Il ponte fu costruito probabilmente dal censore Appio Claudio Cieco nel III secolo a.C., in occasione dell’apertura della via Appia, forse riutilizzando un precedente ponte dei Sanniti. Fu restaurato da Settimio Severo e dal figlio Caracalla nel 202. Al suo sbocco sorgeva un criptoportico, tramutato poi in chiesa dedicata ai Santi Quaranta, martiri a Sebaste.
Fu distrutto dai Goti di Totila nel VI secolo, durante il saccheggio di Benevento, e successivamente ricostruito. Secondo lo storico Zigarelli, l’uccisione di Manfredi di Svevia da parte di Carlo d’Angiò durante la battaglia di Benevento (1266) avvenne presso questo ponte, e non al ponte Vanvitelli.
Nel corso dei secoli fu altre volte rimaneggiato; dopo il terremoto del 1702, la ricostruzione di Giovan Battista Nauclerio ridusse le arcate da cinque a quattro. Oggi della struttura originaria rimane solo uno dei piloni, costruito in opera quadrata, con superfici a vista sbozzate “a bugne rustiche”. Recentemente il ponte è stato chiuso al traffico veicolare.

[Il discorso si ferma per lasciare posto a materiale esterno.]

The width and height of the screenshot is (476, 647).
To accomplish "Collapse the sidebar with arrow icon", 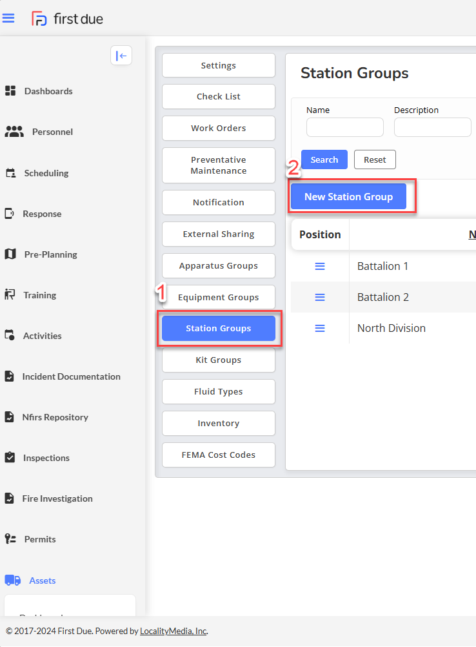I will click(121, 56).
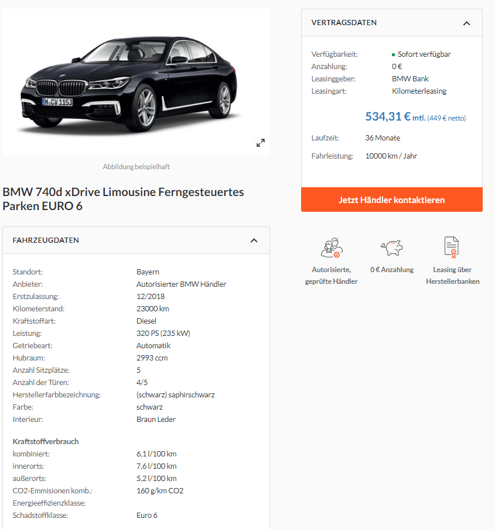Click the fullscreen expand icon on car image
The width and height of the screenshot is (495, 529).
pyautogui.click(x=260, y=143)
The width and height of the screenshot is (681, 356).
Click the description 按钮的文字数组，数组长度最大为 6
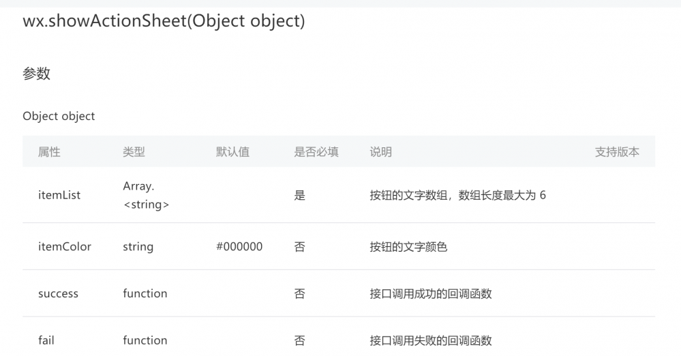457,196
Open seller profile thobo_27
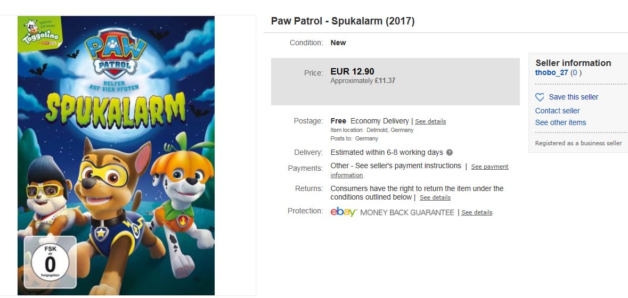This screenshot has width=628, height=298. coord(551,73)
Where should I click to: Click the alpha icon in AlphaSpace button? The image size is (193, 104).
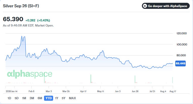pyautogui.click(x=145, y=6)
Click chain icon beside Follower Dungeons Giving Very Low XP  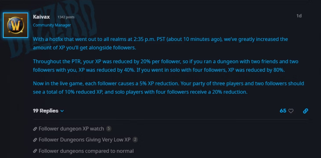35,140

Il ponte in origine si chiamava Marmoreo (Lapideo nei documenti). Il nome attuale deriverebbe da un vicino ospedale per i lebbrosi dell’alto Medioevo, del quale però non si hanno notizie. Il nome è attestato per la prima volta nel 1071, in un diploma di concessione del principe longobardo Landolfo VI a favore di Dacomario, all’epoca rettore della città. Il documento, facente parte della “Cronaca di Santa Sofia”, è conservato nella Biblioteca Vaticana.
Durante il XIX secolo il ponte veniva anche chiamato ponte di San Cosimo, dal nome di una chiesa che sorge nelle vicinanze.